## TASK TO COMPLETE
In the rows below, identify every line that contains the word "Viewport" and copy each one in full. Case counts.

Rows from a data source
_ _ _ _

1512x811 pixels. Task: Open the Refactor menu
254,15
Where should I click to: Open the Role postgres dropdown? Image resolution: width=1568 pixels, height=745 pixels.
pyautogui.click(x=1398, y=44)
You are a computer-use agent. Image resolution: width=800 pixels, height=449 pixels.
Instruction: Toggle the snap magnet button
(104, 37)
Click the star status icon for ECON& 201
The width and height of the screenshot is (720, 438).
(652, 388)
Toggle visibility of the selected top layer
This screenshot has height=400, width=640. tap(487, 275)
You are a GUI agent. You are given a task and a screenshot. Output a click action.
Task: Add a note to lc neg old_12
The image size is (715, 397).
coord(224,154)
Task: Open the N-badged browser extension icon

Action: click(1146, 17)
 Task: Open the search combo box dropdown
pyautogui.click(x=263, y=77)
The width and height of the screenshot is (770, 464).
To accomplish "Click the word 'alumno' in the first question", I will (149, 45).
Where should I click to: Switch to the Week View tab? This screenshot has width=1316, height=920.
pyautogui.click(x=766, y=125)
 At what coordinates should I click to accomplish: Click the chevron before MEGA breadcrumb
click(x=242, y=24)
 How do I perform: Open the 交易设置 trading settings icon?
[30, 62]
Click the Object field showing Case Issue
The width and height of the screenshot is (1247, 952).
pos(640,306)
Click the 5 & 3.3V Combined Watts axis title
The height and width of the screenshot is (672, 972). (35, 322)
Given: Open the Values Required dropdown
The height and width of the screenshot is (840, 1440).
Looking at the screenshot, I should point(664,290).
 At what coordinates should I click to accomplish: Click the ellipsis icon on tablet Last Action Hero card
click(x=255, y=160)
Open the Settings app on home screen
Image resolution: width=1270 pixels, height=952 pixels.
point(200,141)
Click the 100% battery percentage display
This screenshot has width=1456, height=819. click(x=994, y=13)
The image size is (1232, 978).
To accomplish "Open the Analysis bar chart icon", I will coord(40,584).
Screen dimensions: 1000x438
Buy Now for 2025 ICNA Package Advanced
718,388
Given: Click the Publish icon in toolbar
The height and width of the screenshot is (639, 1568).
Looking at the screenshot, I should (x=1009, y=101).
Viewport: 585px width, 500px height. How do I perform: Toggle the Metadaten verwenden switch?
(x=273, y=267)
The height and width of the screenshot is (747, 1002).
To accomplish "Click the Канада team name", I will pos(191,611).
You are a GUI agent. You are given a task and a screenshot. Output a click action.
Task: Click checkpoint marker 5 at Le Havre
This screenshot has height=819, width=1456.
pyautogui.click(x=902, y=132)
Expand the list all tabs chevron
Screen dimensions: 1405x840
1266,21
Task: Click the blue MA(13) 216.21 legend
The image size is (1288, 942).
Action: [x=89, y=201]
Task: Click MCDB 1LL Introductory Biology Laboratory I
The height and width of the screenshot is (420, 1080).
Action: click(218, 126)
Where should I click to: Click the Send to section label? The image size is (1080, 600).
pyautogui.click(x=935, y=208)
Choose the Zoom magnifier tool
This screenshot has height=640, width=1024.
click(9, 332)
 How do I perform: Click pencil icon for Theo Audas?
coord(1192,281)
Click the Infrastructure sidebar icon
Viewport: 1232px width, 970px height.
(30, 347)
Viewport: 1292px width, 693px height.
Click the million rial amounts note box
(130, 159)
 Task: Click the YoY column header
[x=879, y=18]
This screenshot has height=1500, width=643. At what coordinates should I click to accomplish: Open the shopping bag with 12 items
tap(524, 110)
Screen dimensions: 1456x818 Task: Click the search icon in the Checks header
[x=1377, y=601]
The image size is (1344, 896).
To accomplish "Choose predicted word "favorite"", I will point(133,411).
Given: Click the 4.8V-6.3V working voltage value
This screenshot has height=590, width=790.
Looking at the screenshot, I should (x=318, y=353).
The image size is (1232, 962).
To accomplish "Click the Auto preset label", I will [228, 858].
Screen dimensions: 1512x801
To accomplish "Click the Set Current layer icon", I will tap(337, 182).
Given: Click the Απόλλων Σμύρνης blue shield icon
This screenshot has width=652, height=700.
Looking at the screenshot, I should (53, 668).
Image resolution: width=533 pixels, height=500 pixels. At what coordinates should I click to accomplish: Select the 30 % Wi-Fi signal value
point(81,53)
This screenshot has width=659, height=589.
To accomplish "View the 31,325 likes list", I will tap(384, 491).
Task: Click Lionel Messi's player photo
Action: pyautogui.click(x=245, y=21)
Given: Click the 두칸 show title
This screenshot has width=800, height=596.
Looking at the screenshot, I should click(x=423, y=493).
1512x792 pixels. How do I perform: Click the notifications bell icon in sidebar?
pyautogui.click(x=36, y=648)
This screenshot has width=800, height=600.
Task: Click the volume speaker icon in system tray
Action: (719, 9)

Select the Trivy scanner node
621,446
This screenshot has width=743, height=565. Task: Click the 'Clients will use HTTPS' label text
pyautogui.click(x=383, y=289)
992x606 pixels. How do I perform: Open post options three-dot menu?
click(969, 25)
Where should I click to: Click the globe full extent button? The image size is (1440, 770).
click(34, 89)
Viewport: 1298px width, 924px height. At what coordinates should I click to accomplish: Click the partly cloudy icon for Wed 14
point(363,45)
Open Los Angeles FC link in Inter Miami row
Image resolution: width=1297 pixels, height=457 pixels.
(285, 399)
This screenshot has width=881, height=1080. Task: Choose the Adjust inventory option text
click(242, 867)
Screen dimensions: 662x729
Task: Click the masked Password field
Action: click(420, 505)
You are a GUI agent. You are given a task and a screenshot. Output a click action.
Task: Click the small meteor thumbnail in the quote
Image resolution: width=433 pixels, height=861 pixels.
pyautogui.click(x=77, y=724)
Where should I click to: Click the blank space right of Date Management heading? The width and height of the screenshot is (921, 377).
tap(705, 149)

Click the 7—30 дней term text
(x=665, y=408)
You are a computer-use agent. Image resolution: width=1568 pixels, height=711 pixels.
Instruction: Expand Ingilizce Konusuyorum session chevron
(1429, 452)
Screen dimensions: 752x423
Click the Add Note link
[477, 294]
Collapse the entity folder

_ _ _ _

## TASK OUTPUT
Viewport: 585px width, 500px height. How do I perform: Toggle the Metadaten verwenden switch?
Viewport: 1232px width, 970px height.
Viewport: 1292px width, 693px height.
Viewport: 1298px width, 924px height. At what coordinates should I click to accomplish: Click the partly cloudy icon for Wed 14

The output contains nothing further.